Surging Covid-19 cases in Guam are threatening to overwhelm the island’s healthcare system, while rapidly spreading infections across Papua New Guinea and new clusters in French Polynesia following the resumption of tourism have sparked fears of uncontrolled outbreaks in the Pacific.
The Pacific region is still the least-infected in the world – several countries remain Covid-19 free – but there are troubling surges across countries with fragile health systems ill-equipped for large numbers of infections.
Emerging too, is an early trend of ‘vaccine diplomacy’, with regional powers seeking to exert political influence through promises to help Pacific nations - otherwise likely at the back of the queue - secure access to a vaccine when one becomes available.
The US secretary of defense Mark Esper, made a flying visit across the Pacific this week, condemning China’s “malign activities” in the region, and seeking to buttress American influence.
But Esper’s rapid Pacific visit has also exposed the serious risk of inbound travel after a member of his advance team to the US unincorporated territory of Guam tested positive for Covid-19.
Guam has now recorded 1,287 infections, and 10 deaths, with scores of infections traced back to US military personnel serving on the island, as deployments continued throughout the pandemic.
The aircraft carrier USS Theodore Roosevelt docked in Guam in March, unloading sailors in the midst of a mass outbreak of Covid-19 on board. The 1,156 infections from the ship are not counted in Guam’s domestic total, but Guam officials have publicly detailed nearly 200 military cases on the island, including 35 airmen who went to local restaurants, raising concerns about military personnel as vectors for the virus.
“We are in very dire straits. We are in very desperate times. Our island right now is sick,” Guam’s governor Lou Leon Guerrero said, extending the public health emergency for Guam until the end of next month.
“As we operate on Guam with our fragile healthcare system, this is it being stressed to the limit,” Dr Felix Cabrera, a member of the governor’s physicians advisory group, said. “It’s going to get worse before it gets better.”
Esper had earlier told the president of Palau – a country with which the US is re-negotiating its compact of free association – that the US would help secure it Covid-19 vaccines, when one became available.
“I am confident we will have a vaccine by the end of year: of course, we will share it with our friends and partners and with you, that will make a difference,” Esper said.
Australia and New Zealand have also committed money towards securing vaccines for the Pacific region. China has offered priority access to five south-east Asian countries if and when its vaccine is available, and has reportedly already tested a vaccine on its nationals leaving China to work in the Pacific region.
With its tourism industry essentially shuttered, Palau’s economy has been devastated by border closures. Palau’s president, Tommy Remengesau Jr said US troops could fill the tourism void.
“We love to have you in Palau…please, tell your friends and tell your families that Palau is the best place for R-and-R and the US military always gets our warmest welcome.”
In PNG, the Pacific’s largest country, the number of infections has jumped from single figures two months ago, to 453, with five deaths.
Cases have spread from the capital Port Moresby to half of the country’s 22 provinces. But fewer than 16,000 tests have been undertaken across the country since the start of the pandemic - a tiny fraction of the country’s nine million population - and the virus is almost certainly far more widespread and running unidentified through communities.
A lockdown of Port Moresby was lifted after a fortnight and domestic travel has been resumed. Papua New Guineans have been urged to adopt the ‘Niupela Pasin’ - the new normal - of living with Covid: practising social distancing, wearing face masks, and washing hands.

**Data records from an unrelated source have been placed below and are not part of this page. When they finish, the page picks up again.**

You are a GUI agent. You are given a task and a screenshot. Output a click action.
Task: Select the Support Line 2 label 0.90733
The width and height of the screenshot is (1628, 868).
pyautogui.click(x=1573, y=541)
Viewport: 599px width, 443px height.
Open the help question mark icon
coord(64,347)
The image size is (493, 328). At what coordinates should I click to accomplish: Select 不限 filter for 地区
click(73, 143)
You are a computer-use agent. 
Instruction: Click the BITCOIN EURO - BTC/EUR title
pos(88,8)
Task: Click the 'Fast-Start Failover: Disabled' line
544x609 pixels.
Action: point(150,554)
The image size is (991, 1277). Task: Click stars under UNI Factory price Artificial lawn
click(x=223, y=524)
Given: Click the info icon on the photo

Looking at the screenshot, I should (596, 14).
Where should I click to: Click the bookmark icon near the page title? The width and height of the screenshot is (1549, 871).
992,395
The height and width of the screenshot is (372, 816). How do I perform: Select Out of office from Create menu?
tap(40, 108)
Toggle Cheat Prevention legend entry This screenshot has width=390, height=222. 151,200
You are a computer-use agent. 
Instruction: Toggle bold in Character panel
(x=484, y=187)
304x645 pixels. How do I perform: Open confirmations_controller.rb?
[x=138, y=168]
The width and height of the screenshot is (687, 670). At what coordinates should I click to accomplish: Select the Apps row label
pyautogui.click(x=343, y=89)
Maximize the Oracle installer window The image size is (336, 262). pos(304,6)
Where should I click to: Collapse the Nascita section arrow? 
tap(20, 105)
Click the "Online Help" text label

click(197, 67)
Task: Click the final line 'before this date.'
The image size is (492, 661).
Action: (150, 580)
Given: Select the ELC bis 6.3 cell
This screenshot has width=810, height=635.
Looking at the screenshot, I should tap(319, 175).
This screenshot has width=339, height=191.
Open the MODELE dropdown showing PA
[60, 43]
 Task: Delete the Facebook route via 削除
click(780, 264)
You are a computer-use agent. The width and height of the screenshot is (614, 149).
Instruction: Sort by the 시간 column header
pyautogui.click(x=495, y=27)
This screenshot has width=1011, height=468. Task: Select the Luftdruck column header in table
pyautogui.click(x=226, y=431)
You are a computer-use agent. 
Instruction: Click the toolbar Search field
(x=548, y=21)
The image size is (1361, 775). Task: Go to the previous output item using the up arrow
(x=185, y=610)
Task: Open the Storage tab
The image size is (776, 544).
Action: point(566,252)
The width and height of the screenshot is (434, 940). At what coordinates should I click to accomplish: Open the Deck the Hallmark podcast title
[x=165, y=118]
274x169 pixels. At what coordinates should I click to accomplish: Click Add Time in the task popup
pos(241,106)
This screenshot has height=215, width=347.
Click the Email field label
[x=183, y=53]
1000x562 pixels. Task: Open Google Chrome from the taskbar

Prime minister James Marape said PNG would not go back into lockdown, despite the surging number of cases.
“Covid-19 not only affects us health-wise but also economically,” he said.
“That is why we will not have another lockdown. We must adjust to living with the Covid-19… we will not shut down our country again”.
The French territory of French Polynesia re-opened to tourists on 15 July. At that time there had been no new infections since the end of June, and just 62 for the whole pandemic.
The territory now has 397 confirmed cases. There have been no deaths, but several Covid-19 patients have been hospitalised and a small number are in intensive care. A cluster of infections has emerged from a dinner party held at a Papeete restaurant at the end of last month.
And 51 out of 71 members of a French police mobile squad - some of whom were at the party - tested positive to Covid-19 on their return to France.
Some in French Polynesia have called for the reintroduction of mandatory quarantine for international arrivals, but this has been refused by the territory’s government and the French High Commission, which said long-term isolation was not viable for the territory.